Problem
Repeat the rows starting with the line that contains "You are a GUI" and going on through the line that contains "[x=434, y=736]", reproducing each line verbatim and including both end lines.

Dataset entries
════════

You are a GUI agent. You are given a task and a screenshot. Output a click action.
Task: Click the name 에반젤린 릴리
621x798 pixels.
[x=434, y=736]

════════

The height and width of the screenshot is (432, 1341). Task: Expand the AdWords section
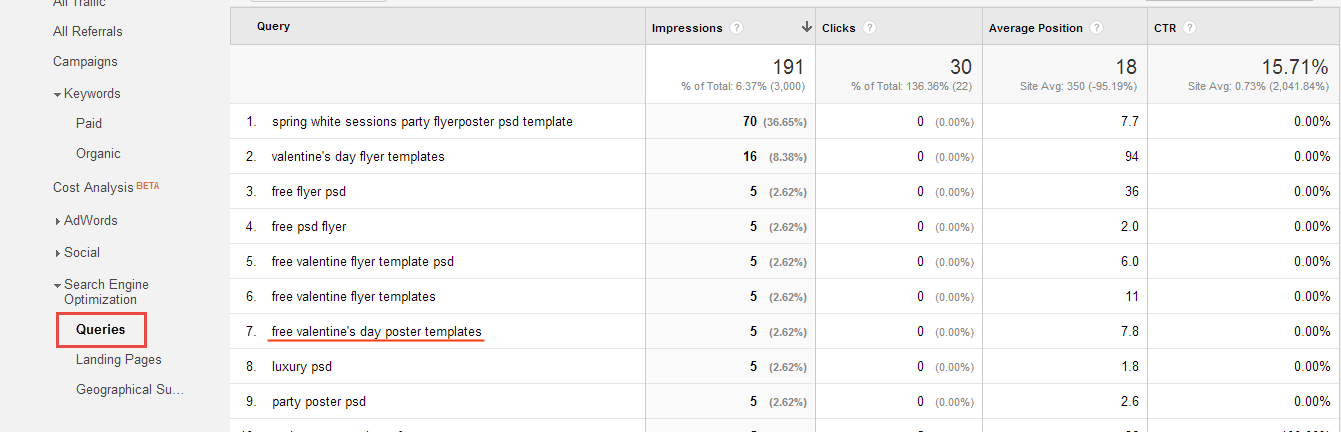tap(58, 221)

════════

Exercise output
You are a GUI agent. You are given a task and a screenshot. Output a click action.
Task: Click the name 에반젤린 릴리
621x798 pixels.
[x=434, y=736]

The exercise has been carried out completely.